Juan Gabriel Vásquez

Portrait Juan Gabriel Vásquez
© Nina Subin

Juan Gabriel Vásquez was born in 1973 in Bogotá, Colombia, where he studied law before pursuing a degree in Latin American literature in Paris (1996–1999). Along with his writing work, Vásquez has also translated texts by Victor Hugo, E. M. Foster and John Dos Passos into Spanish and worked as a columnist for the Columbian journal »El Spectador«.

His early literary work »Los amantes de Todos los Santos« (2001), was published in German translation (»Die Liebenden von Allerheiligen«, 2013; tr. The Lovers of All Saints Day). These seven stories, while highly diverse at first glance, all reveal the universal and yet always individual tensions in personal relationships between the poles of love and antipathy, togetherness and solitude.
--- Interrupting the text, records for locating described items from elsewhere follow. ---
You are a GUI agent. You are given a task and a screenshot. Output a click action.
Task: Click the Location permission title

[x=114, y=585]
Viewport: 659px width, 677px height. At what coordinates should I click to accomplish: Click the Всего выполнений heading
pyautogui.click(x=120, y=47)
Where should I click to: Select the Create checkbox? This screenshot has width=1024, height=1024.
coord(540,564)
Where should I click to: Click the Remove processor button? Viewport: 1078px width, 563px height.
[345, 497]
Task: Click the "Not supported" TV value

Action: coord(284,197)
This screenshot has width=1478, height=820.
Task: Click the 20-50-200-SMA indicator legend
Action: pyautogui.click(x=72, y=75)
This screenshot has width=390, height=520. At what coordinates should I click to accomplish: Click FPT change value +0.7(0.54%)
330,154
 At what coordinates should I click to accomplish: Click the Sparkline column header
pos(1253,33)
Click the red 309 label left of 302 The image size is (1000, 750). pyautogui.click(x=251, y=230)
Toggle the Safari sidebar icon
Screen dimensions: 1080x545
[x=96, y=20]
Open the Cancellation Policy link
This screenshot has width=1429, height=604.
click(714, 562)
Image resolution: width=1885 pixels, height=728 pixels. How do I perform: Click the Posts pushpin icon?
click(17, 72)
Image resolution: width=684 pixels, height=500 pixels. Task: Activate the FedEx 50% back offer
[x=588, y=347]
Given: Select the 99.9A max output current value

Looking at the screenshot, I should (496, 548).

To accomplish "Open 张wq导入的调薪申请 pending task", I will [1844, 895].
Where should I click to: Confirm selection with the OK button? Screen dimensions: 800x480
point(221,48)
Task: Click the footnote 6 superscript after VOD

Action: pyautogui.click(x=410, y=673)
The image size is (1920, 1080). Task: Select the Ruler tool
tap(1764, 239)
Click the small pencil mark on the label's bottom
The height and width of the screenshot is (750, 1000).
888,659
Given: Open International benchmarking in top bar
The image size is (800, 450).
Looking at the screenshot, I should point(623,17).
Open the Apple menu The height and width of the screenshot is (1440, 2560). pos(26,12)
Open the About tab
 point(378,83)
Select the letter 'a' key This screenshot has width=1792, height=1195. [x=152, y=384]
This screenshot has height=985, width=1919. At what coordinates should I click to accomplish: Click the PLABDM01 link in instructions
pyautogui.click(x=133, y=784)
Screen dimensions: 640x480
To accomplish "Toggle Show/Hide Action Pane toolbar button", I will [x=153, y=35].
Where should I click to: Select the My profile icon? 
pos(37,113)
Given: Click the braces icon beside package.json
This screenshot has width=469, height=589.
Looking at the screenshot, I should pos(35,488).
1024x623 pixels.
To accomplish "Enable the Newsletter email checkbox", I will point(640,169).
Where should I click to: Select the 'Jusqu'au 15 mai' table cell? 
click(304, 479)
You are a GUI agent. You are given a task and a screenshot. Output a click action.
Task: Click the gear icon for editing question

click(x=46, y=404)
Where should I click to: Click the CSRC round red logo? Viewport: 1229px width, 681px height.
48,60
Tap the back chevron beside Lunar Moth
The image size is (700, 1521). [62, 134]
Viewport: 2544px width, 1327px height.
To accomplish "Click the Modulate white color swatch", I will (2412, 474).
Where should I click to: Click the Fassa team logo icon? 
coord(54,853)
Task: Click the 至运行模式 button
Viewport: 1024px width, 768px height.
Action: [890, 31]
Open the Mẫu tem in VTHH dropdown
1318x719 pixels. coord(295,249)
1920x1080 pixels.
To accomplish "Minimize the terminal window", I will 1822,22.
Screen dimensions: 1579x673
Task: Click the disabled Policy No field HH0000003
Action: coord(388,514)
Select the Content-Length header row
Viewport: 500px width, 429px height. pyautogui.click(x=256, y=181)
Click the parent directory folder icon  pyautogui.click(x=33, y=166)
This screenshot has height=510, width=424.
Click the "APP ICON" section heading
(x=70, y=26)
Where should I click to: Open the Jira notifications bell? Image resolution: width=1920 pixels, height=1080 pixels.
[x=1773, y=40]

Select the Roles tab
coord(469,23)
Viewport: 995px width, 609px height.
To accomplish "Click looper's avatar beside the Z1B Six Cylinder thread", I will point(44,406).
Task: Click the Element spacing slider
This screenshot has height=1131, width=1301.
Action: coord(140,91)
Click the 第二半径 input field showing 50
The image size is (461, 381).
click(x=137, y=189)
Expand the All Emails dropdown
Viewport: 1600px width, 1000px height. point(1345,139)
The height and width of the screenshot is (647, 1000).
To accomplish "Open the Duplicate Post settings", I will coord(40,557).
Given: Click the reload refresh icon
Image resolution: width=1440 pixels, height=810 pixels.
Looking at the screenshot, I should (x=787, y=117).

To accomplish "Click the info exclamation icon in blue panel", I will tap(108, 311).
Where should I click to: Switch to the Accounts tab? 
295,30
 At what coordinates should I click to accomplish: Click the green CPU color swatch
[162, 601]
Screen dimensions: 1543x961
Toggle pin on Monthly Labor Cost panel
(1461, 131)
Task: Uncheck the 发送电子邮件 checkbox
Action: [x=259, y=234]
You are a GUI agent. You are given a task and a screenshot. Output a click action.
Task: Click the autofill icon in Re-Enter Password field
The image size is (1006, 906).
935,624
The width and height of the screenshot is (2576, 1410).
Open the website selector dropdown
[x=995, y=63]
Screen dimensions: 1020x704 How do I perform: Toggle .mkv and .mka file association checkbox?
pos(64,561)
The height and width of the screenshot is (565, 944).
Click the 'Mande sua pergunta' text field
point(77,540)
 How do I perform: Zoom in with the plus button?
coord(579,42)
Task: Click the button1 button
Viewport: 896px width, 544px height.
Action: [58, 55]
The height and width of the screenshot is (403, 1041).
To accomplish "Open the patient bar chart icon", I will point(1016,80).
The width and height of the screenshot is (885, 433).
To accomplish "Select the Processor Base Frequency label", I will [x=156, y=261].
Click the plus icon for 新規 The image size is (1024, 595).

In 2004 Vásquez published a short biography of the British writer Joseph Conrad, another writer who believed that writing about history from an objective standpoint was impossible; novels offer Vásquez an opportunity to uncover suppressed versions of the past which might assist in understanding and determining the future. Vásquez was widely praised for his 2004 novel »Los informantes« (2008; En. »The Informers«, 2008). It depicts a young journalist whose research reveals the fate of German Jews who successfully fled to Colombia, where they aroused envy and were wrongly denounced as Nazis, and also shows how the cover-up of such cases affects the country to the present day. Similarly, his novel »Historia secreta de Costaguana« (2007; En. »The Secret History of Costaguana«, 2010) demonstrates »a sense of history which has become ever rarer in contemporary Latin American literature in recent years« (»NZZ«). The construction of the Panama Canal here serves as the backdrop to a story which skilfully interweaves the development of Joseph Conrad’s novel »Nostromo« (1904) with the adventures of a Colombian rogue. While there are many who regard Vásquez as the greatest successor to Gabriel García Márquez, the author himself sees his narrative style as an alternative to that writer’s magic realism. In 2010 he published »El ruido de las cosas al caer« (En. »The Sound of Things Falling«, 2012), which received the Premio Alfaguara de Novela in 2011. Here Vásquez once again combines fiction and history to sketch a panorama of Colombian society which is still defined by the Escobar-era drug trade and the bloody conflicts which accompanied it.